Try, Inc., the company treasury agency based by Vivek Ramaswamy, reported that it amassed 13,628 bitcoin as of March 17, 2026, putting the corporate among the many prime 10 company holders globally.
The buildup got here within the roughly six months following Try’s September 2025 public itemizing, at the same time as the corporate posted a GAAP web lack of $393.6 million for the interval ending December 31, 2025.
The majority of Try’s bitcoin holdings got here from a number of sources. Preliminary non-public funding proceeds and inventory change exercise contributed 5,886 bitcoin, whereas the acquisition of Semler Scientific, Inc. added roughly 5,048 bitcoin, the corporate stated.
Semler Scientific had constructed its personal digital asset reserve previous to the acquisition. A further 2,694 bitcoin got here from capital markets exercise, together with public choices of Try’s Variable Fee Sequence A Perpetual Most popular Inventory (“SATA”), follow-on choices, and at-the-market issuances.
Try’s losses
Try’s monetary statements highlighted the stress between aggressive asset accumulation and market volatility. The agency’s GAAP web loss largely stemmed from non-cash gadgets. Unrealized losses on bitcoin holdings accounted for $194.5 million, or practically 50 % of the entire GAAP deficit.
Impairment of goodwill and intangible property tied to the Semler acquisition added $140.8 million, and transaction-related bills contributed $12.4 million. Adjusted for this stuff, the corporate’s non-GAAP loss attributable to widespread shareholders narrowed to $208.2 million, or $4.73 per diluted share.
Administration launched a proprietary metric, “Bitcoin Yield,” to measure the efficiency of its digital asset portfolio. By that measure, Try reported a 22.2 % yield in This autumn 2025 and 13.8 % quarter-to-date by mid-March 2026, equating to bitcoin positive aspects of 1,305 and 1,050 cash, respectively. In greenback phrases, these positive aspects translated to $114.3 million and $78.2 million over the identical durations.
The corporate financed its bitcoin technique largely by structured finance merchandise. Try raised $148.4 million in web proceeds from its preliminary SATA most popular inventory providing in November 2025, priced at $80 per share.
A follow-on providing in January 2026 generated $109.2 million at $90 per share. Proceeds had been used to retire a $20 million mortgage from Coinbase Credit score Inc., assumed as a part of the Semler acquisition, and to change most popular shares for $90 million of Semler’s convertible debt.

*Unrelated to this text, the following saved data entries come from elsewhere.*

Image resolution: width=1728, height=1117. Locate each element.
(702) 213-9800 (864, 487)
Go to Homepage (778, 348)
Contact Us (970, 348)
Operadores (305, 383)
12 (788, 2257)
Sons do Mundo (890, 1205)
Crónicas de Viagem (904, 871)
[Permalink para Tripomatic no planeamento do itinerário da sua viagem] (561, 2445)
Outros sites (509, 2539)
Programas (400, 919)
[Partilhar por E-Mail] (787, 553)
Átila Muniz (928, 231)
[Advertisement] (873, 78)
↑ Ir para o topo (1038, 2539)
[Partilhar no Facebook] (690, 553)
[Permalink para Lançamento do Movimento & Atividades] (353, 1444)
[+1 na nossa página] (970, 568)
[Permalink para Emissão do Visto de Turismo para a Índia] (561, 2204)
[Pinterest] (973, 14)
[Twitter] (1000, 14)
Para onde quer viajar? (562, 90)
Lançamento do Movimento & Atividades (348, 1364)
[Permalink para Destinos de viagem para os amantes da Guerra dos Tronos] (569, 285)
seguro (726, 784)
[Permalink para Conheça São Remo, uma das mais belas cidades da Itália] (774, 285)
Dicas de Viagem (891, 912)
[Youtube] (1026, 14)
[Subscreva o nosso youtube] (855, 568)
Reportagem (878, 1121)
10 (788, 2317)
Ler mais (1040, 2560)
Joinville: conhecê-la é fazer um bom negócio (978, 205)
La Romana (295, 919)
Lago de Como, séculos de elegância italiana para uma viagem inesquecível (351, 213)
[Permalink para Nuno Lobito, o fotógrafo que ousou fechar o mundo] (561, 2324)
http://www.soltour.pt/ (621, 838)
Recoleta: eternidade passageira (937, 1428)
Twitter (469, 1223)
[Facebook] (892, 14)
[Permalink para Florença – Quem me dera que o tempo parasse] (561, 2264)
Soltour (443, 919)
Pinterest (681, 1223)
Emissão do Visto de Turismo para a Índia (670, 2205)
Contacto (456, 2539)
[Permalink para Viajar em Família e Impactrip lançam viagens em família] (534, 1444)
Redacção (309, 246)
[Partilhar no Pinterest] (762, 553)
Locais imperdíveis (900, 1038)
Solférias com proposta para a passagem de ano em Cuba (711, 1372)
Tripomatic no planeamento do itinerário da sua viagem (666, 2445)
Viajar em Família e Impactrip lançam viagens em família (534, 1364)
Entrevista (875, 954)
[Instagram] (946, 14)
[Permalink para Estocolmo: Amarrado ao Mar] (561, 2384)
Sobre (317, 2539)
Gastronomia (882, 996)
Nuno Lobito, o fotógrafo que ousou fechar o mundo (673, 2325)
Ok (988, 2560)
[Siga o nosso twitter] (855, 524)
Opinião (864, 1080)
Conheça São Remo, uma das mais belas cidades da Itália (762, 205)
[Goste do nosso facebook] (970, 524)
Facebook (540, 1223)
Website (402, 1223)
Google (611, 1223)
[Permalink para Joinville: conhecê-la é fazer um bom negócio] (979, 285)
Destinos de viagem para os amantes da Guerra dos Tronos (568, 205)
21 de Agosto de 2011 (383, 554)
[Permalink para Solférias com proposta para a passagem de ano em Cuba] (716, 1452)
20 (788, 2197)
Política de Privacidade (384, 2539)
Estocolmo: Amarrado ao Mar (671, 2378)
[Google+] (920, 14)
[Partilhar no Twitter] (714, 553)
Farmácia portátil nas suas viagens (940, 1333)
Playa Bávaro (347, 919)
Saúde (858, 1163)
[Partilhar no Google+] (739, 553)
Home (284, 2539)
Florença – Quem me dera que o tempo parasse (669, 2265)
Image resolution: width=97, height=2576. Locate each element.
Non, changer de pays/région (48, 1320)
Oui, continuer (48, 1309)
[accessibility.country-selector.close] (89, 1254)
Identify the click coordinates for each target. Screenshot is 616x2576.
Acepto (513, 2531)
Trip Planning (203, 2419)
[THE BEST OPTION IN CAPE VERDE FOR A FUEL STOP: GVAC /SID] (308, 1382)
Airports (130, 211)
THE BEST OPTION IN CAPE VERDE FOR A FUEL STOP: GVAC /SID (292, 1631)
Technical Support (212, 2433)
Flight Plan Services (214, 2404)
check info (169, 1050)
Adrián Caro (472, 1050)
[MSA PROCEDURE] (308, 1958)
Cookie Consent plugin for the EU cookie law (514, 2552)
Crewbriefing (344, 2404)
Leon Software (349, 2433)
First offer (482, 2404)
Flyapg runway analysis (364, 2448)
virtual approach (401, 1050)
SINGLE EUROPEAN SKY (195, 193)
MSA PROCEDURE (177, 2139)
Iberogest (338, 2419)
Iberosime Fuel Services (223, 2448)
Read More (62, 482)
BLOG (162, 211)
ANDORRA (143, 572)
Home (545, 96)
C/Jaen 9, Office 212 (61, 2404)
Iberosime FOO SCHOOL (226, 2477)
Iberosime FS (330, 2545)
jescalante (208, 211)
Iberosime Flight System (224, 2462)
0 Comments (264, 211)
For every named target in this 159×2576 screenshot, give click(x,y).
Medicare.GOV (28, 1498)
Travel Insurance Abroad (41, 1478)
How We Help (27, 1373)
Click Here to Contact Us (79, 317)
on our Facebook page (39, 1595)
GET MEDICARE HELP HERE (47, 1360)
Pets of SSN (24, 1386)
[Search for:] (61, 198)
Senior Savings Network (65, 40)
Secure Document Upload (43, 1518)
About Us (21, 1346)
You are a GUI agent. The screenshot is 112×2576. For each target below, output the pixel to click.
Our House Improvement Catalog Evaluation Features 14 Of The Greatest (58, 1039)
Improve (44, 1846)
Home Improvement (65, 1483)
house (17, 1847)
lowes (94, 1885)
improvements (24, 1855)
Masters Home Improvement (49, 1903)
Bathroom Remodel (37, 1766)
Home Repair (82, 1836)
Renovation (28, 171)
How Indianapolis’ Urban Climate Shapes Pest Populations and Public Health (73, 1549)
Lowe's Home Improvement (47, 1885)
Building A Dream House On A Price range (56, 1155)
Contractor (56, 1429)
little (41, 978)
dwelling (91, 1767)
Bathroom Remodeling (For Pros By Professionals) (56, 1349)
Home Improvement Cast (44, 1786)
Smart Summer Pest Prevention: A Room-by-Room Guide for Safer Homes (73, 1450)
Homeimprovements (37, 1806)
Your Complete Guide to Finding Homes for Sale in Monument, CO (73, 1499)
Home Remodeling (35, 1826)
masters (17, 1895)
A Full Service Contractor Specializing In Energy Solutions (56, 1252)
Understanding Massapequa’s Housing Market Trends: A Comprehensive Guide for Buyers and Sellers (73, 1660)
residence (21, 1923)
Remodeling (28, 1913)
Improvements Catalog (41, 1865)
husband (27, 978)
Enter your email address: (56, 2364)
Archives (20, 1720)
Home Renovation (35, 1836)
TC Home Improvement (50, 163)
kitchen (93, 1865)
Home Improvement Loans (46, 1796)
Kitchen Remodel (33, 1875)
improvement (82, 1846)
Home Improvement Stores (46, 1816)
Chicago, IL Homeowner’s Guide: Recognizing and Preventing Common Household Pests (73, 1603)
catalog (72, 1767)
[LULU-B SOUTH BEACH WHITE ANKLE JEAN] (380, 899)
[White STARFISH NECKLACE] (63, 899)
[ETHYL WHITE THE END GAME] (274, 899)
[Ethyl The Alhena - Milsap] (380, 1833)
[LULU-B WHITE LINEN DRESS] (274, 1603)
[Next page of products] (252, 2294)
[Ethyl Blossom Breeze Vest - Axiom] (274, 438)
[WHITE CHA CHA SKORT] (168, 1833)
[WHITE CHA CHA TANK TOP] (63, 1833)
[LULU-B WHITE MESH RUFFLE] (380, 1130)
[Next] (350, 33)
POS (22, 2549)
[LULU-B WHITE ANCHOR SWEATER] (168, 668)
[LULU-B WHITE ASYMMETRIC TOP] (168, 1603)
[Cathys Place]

Try’s acquisition of Semler Scientific additionally included an working enterprise now held underneath a wholly-owned subsidiary, Clinivanta, targeted on preventative healthcare.
The corporate appointed Michelle Fox, previously Chief Medical Officer of Teleflex, as CEO of Clinivanta in February 2026, signaling an intent to develop the enterprise alongside its major concentrate on bitcoin accumulation.
Chairman and CEO Matthew Cole framed the outcomes as a validation of Try’s structured finance strategy. “Crucial success in our first six months as a public firm was cementing our basis as a structured finance firm laser-focused on digital credit score,”
Cole stated. He emphasised that the SATA instrument gives a liquid, scalable answer for traders searching for double-digit yield with minimal volatility, aligning with Try’s technique of balancing bitcoin accumulation with broader monetary operations.
As of March 17, 2026, Try held $83.7 million in money and $50.4 million in truthful worth of STRC most popular inventory.